RECORDS TO PROCESS Start Marker

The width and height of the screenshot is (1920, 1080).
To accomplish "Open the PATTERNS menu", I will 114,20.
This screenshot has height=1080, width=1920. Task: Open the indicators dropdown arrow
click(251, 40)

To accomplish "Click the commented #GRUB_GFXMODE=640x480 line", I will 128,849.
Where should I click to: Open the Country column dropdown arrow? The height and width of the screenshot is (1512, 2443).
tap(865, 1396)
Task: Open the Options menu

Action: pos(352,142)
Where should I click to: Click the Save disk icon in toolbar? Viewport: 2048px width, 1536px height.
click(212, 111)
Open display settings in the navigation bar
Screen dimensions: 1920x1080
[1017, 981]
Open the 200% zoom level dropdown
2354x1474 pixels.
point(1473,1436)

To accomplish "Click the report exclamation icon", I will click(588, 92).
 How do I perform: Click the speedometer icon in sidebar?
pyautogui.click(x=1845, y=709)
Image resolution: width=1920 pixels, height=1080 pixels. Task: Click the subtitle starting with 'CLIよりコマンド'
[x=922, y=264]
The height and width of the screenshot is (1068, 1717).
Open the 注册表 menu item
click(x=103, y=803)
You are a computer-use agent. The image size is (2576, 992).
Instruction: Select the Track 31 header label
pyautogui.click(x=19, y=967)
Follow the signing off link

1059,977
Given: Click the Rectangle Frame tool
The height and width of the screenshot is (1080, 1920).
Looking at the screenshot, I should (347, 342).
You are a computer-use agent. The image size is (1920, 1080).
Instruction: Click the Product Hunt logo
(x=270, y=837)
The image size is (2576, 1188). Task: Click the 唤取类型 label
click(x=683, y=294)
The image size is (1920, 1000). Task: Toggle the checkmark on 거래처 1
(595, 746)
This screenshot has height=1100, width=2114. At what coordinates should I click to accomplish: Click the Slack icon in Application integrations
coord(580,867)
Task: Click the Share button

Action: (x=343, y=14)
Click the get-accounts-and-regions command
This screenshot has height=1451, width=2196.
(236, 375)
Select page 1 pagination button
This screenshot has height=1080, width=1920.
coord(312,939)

RECORDS TO PROCESS End Marker

**WHAT IS REQUIRED:**
Set down only the line containing "Task: Click the Share button" and the lines after it through the end, exactly as they appear above.

**RESULT OF THIS TASK:**
Task: Click the Share button

Action: (x=343, y=14)
Click the get-accounts-and-regions command
This screenshot has height=1451, width=2196.
(236, 375)
Select page 1 pagination button
This screenshot has height=1080, width=1920.
coord(312,939)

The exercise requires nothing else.